Pixel coordinate grounding data.

[Start of Attachment]

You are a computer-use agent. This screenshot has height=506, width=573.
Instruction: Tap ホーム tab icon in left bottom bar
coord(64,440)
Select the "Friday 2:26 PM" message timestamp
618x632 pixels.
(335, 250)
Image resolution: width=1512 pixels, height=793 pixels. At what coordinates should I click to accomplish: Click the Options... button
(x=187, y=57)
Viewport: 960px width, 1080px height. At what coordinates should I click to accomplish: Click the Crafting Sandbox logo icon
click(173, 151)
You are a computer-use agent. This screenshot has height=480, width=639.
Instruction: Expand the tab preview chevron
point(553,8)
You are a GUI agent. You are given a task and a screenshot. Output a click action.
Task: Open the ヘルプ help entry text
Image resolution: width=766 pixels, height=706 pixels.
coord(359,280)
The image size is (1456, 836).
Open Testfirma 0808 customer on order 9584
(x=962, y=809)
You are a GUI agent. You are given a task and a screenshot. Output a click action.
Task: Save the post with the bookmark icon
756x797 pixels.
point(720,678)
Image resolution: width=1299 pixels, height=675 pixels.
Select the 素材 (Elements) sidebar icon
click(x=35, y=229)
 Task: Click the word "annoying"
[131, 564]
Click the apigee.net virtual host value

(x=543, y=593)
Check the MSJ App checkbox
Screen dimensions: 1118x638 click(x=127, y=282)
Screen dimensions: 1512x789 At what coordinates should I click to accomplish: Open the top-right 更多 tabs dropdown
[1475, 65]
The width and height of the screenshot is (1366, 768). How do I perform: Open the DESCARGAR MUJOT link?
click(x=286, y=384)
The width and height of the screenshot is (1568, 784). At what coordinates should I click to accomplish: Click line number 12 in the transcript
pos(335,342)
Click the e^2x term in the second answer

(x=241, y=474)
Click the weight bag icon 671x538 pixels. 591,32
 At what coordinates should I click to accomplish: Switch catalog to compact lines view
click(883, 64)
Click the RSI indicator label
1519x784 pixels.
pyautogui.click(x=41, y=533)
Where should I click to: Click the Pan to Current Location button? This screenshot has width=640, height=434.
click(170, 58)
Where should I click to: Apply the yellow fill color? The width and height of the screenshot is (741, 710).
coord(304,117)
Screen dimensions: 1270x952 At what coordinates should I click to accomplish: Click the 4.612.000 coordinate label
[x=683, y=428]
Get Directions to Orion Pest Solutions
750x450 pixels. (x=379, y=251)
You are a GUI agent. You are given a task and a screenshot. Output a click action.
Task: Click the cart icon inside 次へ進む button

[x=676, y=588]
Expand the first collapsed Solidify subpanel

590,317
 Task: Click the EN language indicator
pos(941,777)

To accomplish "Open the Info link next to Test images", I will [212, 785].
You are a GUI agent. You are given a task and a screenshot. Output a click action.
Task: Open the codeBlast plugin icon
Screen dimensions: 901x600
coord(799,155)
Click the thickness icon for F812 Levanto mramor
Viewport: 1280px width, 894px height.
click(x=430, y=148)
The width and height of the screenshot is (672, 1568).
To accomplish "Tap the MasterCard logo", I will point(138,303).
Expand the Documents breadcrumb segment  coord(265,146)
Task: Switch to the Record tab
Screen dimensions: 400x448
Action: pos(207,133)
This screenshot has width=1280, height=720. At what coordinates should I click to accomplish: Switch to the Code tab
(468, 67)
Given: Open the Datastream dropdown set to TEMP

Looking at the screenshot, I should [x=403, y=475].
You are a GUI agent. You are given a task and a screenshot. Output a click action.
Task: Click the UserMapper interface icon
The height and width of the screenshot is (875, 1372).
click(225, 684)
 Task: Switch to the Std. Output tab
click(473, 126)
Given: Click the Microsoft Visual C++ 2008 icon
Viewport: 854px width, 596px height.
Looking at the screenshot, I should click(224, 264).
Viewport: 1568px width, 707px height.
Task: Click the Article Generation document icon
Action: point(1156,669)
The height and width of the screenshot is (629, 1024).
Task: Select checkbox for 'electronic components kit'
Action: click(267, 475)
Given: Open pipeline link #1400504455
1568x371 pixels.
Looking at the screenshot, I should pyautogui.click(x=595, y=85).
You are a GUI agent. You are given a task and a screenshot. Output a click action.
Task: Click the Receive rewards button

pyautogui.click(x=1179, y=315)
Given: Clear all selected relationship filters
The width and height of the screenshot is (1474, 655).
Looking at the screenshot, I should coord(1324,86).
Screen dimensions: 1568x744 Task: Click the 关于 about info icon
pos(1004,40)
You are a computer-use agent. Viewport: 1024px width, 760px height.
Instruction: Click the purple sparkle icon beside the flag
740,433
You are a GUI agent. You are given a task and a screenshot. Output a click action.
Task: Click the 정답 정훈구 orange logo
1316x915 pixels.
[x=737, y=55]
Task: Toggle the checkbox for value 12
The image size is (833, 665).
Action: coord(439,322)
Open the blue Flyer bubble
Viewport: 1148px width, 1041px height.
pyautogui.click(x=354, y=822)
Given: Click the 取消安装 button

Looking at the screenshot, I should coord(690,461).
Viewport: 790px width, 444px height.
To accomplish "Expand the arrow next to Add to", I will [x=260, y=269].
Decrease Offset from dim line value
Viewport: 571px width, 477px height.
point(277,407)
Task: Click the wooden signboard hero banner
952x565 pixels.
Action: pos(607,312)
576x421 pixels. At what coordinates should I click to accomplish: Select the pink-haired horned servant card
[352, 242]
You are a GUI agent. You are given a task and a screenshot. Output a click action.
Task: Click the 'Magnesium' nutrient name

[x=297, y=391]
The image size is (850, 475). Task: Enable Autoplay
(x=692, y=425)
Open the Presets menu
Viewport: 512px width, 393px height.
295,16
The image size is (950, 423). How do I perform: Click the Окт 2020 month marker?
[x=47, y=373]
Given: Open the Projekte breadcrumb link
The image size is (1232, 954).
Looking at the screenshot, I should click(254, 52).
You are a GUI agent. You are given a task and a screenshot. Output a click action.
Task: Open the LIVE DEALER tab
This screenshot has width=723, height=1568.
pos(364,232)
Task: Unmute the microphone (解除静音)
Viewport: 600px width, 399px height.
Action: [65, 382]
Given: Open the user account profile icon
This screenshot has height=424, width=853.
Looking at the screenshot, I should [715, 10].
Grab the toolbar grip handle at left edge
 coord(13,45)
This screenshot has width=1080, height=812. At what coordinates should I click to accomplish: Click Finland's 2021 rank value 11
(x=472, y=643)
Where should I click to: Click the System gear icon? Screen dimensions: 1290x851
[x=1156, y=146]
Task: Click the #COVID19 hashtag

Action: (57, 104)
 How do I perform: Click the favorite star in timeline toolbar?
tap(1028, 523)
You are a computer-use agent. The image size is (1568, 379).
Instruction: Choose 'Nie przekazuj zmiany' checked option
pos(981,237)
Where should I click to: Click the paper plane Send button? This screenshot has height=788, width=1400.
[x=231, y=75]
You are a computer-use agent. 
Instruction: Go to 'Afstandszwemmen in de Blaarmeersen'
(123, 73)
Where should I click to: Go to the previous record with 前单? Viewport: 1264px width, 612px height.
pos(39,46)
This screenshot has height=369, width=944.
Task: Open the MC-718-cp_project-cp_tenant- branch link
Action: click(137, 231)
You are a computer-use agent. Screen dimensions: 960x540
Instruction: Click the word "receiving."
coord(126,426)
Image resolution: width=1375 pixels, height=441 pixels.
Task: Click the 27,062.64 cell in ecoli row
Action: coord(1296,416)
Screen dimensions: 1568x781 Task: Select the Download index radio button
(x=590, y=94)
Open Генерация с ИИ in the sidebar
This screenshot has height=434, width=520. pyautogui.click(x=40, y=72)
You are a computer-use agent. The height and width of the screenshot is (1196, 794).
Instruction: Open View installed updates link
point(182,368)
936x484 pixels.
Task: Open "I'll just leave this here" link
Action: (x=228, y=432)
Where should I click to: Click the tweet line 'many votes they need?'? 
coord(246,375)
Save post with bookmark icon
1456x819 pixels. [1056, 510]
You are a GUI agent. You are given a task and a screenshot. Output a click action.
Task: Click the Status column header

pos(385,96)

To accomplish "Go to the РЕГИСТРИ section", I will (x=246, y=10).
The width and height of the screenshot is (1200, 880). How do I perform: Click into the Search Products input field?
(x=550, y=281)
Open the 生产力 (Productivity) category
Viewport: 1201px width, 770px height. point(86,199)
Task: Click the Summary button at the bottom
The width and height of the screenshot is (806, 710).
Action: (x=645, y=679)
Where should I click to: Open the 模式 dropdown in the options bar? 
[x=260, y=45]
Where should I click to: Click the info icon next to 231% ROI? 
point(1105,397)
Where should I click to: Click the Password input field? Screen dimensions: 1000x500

[End of Attachment]

ACTION ITEM. Your reply should be one number: the count of lines above that hold the word "computer".

ANSWER TO THIS EXERCISE. 7